|Date of Issue||October 10, 2018|
First-Class Mail Forever
|Perforation or Dimension||0.91 x 1.19 in/23.114 x 30.226 mm|
|Issue Location||Raleigh, NC 27676|
|Postal Administration||United States|
On October 10, 2018, in Raleigh, NC, the U.S. Postal Service® will issue the Kwanzaa 2018 stamp (Forever® priced at the First-Class Mail® rate) in one design, in a pressure-sensitive adhesive pane of 20 stamps. The stamp will go on sale nationwide October 10, 2018.
With this new stamp design, the U.S. Postal Service® continues its tradition of celebrating Kwanzaa. The annual Pan-African holiday, which takes place over seven days from December 26 to January 1, brings family, community, and culture together for many African Americans.
The stamp art depicts a man, woman, and child adorned in a mixture of western and traditional clothing, paying tribute to the holiday’s focus on the contemporary African-American experience while also drawing on African roots. The family is gathered around a kinara (candleholder), the warm light from the seven candles (mishumaa saba) illuminating their faces. Several other important Kwanzaa symbols sit on the table—a few ears of corn (muhindi) and various fruits and vegetables (mazao); the kikombe cha umoja (unity cup); and the mkeka, a straw mat on top of which everything is placed.
Each year, millions of African Americans gather with friends and family throughout the week of Kwanzaa to honor the holiday’s seven founding principles—Unity (Umoja), Self-Determination (Kujichagulia), Collective Work and Responsibility (Ujima), Cooperative Economics (Ujamaa), Purpose (Nia), Creativity (Kuumba), and Faith (Imani). Each day of Kwanzaa is dedicated to the focus of one of these seven principles, collectively known as the Nguzo Saba.
For some Kwanzaa observers, a discussion about the role of that day’s principle in everyday life is an important part of these communions. Children often receive gifts (zawadi), such as books and heritage symbols, from parents and loved ones to reaffirm the value of knowledge in many African cultures.
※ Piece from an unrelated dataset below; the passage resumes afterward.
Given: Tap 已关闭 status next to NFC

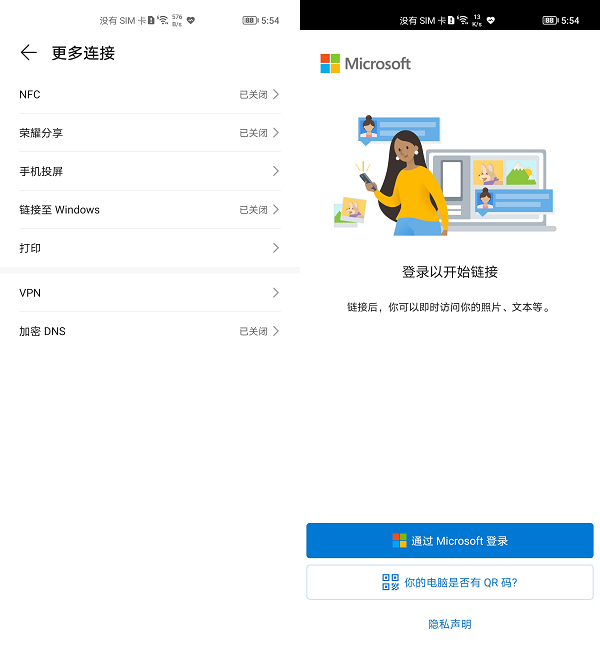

Those present for the celebration share in a feast that honors their common heritage and the values of the holiday.
Created in 1966 during the height of the Black Freedom Movement, Kwanzaa was conceived as a unifying holiday in the face of struggles to end racial oppression in the United States. It draws on African traditions, deriving its name from the Swahili phrase “matunda ya kwanza,” meaning “first fruits.” With origins in Africa’s ancient and modern first-harvest festivities, Kwanzaa synthesizes and reimagines many of these communal traditions as a contemporary celebration and reaffirmation of African-American culture.
Artist Floyd Cooper worked with art director Derry Noyes, who designed the stamp.
This is the seventh stamp design issued by the U.S. Postal Service in celebration of Kwanzaa. The first Kwanzaa commemorative stamp was issued in 1997. New designs were also issued in 2004, 2009, 2011, 2013, and 2016.